Ever since its inception Crossfire/Ted Turner/Public forum debate (or however you knew it at one point in time) was created to counter the increasingly technically-based rounds that were being seen in its predecessors LD and CX. A debate forum in which the issue would change every month in attempt to prevent huge evidence blocks while at the same time delving into a myriad of current and controversial issues. A debate forum where the rebuttals are one minute each in order to promote conclusive and summarizing statements over extensions of prior speeches and impact calculus.
But is it working?
In the last couple of years, I have seen more and more former LD and Policy debaters switching to PF because it's shorter, requires less consistent research, their coaches have come to prefer it, etc. For whatever the reason, their bringing a few of their respective lessons with them and its leading to what I have come to recognize as the Theory of Escalation.
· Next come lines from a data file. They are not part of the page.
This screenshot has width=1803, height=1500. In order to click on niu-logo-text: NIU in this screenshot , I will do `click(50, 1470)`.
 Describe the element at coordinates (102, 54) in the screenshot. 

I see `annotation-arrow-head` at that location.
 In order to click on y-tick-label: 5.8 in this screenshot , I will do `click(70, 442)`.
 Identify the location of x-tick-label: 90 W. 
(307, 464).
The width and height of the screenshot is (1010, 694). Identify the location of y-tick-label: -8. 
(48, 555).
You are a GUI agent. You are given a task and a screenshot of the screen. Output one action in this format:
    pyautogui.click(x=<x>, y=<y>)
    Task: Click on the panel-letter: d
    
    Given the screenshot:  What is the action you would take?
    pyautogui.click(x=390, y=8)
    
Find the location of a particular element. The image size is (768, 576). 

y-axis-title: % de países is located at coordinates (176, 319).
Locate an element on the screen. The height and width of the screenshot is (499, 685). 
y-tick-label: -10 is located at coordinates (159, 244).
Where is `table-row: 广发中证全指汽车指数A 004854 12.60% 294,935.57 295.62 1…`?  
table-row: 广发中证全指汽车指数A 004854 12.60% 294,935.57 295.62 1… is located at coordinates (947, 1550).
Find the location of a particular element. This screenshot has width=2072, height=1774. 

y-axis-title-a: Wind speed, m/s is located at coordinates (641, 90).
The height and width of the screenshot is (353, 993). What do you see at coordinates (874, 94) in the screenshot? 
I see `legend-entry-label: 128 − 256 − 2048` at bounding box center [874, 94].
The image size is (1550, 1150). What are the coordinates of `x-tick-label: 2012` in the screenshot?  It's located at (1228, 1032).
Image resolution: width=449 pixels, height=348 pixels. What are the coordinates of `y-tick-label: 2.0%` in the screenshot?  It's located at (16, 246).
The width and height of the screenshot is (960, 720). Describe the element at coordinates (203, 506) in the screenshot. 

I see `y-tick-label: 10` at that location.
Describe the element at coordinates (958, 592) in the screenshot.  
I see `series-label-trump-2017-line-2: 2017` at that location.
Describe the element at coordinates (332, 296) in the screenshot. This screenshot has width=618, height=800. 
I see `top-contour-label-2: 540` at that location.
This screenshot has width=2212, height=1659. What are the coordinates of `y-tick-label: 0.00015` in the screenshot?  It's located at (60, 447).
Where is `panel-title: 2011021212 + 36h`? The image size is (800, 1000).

In a world where more and more people are entering a form of debate with preconceived notions of either needing to fill certain criterion or an impact calculus to a hypothetical situation, the event will eventually shift to prioritizing these types of arguments. Why? Because PuF does not currently have any objective means of evaluating a winner so naturally criterion and some sort of argument-weighing will become that means.
This is where the escalation begins. There will always be a team who is faster, more concise, and willing to go bigger so to keep up teams have to become faster, memorize stock theory arguments, and be able to come up with a bigger or more specific scenario to gain the edge. Competition of this kind drives speed. It's what has happened to high school Lincoln-Douglas and now we're seeing it in PF.
Do you think a check against this is necessary or even possible? Or is it so horrible that PuF morph?